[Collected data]
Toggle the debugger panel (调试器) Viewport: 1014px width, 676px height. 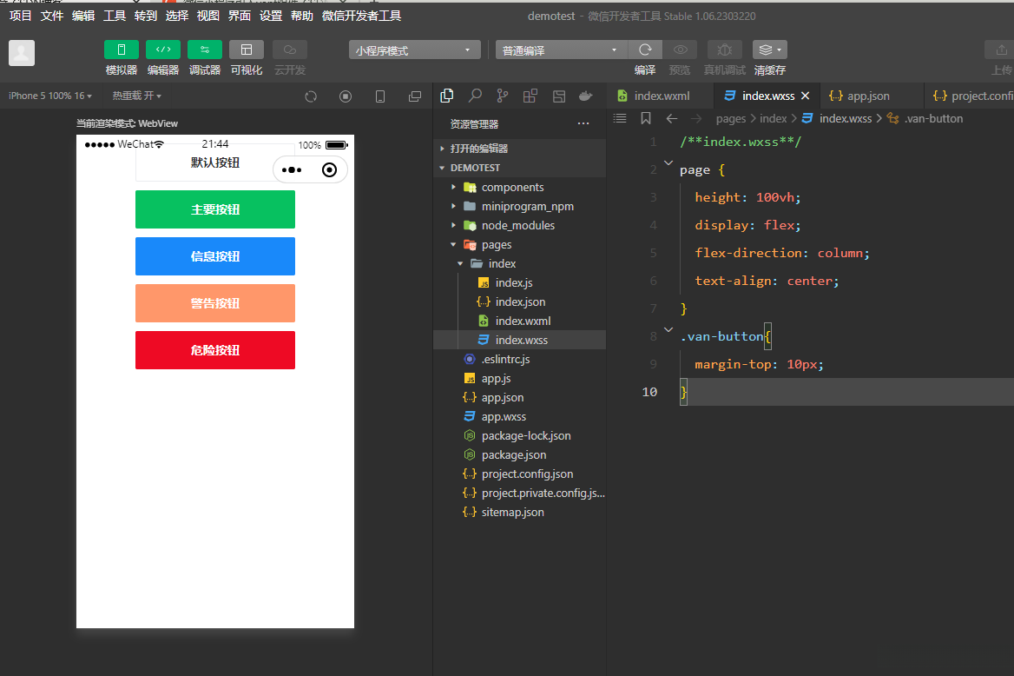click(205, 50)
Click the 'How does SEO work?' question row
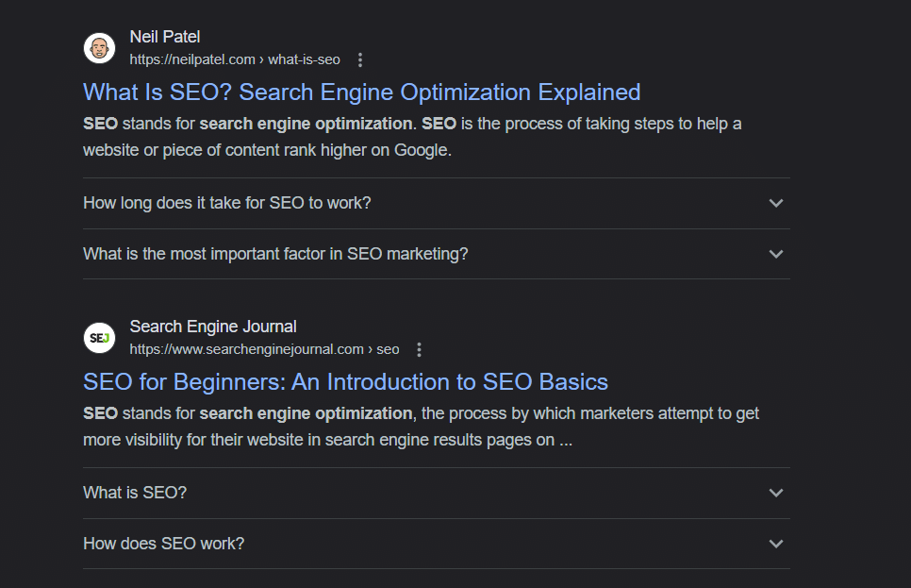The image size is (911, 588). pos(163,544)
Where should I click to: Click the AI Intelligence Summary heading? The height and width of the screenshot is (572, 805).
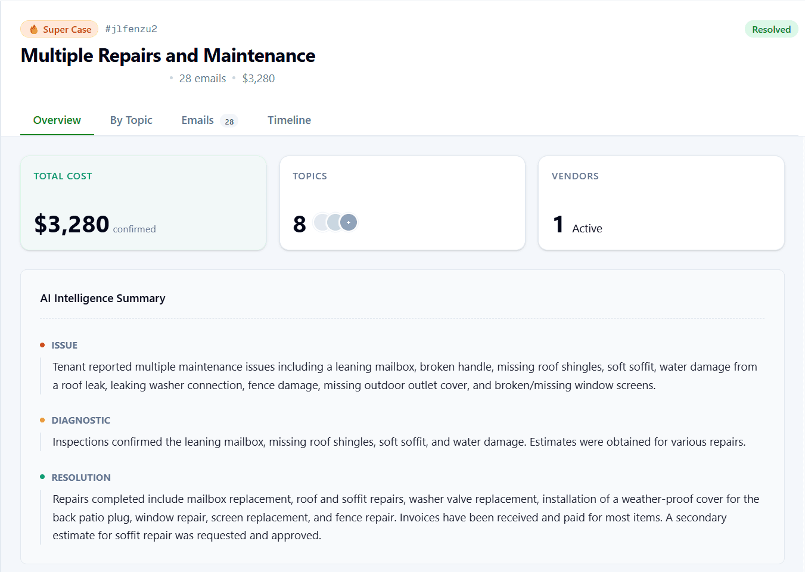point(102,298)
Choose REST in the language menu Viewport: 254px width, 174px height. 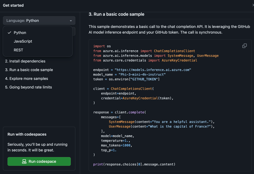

Directions:
Reproduce word for word the lines running from the line with "Click the 'How does SEO work?' question row" through the end of the data, both included, and nothing else; leave out the pictures.

Result of this task:
Click the 'How does SEO work?' question row
The image size is (911, 588). pos(163,544)
Where should I click to: Click the AI Intelligence Summary heading? The height and width of the screenshot is (572, 805).
point(102,298)
Choose REST in the language menu Viewport: 254px width, 174px height. 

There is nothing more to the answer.